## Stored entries
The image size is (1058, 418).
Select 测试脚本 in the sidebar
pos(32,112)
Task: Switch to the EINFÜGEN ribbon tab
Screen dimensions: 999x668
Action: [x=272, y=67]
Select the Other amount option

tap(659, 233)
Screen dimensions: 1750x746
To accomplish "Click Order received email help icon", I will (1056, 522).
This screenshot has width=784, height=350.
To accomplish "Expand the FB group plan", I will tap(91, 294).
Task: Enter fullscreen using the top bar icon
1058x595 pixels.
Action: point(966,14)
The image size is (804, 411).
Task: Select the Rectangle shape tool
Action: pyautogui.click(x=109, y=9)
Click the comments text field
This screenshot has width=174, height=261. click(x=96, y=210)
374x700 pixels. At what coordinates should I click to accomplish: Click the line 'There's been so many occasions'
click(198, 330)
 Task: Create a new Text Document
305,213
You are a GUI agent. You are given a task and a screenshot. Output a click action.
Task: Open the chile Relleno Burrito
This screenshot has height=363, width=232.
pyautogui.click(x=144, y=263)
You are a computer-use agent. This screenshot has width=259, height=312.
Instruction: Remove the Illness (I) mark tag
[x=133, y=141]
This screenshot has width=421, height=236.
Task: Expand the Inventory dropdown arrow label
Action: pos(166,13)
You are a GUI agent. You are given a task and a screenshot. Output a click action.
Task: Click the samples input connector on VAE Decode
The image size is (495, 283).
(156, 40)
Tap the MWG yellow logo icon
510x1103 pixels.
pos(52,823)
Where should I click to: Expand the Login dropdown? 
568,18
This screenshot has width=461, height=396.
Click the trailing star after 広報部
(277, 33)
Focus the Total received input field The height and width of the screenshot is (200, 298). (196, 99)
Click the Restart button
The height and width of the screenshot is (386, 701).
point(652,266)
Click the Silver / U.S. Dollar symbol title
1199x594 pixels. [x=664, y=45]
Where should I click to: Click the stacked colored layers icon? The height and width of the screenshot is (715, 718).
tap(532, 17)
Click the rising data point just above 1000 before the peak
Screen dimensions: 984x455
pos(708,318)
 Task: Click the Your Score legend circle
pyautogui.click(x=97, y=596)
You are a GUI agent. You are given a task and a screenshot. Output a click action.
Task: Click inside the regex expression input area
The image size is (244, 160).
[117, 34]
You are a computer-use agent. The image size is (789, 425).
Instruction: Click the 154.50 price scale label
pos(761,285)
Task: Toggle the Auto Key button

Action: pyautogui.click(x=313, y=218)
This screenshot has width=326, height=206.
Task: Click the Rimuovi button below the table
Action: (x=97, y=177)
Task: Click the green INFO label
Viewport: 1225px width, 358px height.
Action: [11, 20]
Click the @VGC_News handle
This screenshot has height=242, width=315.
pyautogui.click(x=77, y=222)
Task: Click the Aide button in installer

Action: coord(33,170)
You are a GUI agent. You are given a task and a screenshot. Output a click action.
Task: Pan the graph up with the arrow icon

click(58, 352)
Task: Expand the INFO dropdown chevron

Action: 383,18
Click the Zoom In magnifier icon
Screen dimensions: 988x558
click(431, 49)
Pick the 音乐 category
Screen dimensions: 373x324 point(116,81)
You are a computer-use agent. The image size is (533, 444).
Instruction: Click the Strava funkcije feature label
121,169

## WHAT TO DO
Could you copy exactly the line containing "The image size is (244, 160)." and each line after it through the end of the records, and nothing else?

## RESULT
The image size is (244, 160).
[117, 34]
You are a computer-use agent. The image size is (789, 425).
Instruction: Click the 154.50 price scale label
pos(761,285)
Task: Toggle the Auto Key button

Action: pyautogui.click(x=313, y=218)
This screenshot has width=326, height=206.
Task: Click the Rimuovi button below the table
Action: (x=97, y=177)
Task: Click the green INFO label
Viewport: 1225px width, 358px height.
Action: [11, 20]
Click the @VGC_News handle
This screenshot has height=242, width=315.
pyautogui.click(x=77, y=222)
Task: Click the Aide button in installer

Action: coord(33,170)
You are a GUI agent. You are given a task and a screenshot. Output a click action.
Task: Pan the graph up with the arrow icon

click(58, 352)
Task: Expand the INFO dropdown chevron

Action: 383,18
Click the Zoom In magnifier icon
Screen dimensions: 988x558
click(431, 49)
Pick the 音乐 category
Screen dimensions: 373x324 point(116,81)
You are a computer-use agent. The image size is (533, 444).
Instruction: Click the Strava funkcije feature label
121,169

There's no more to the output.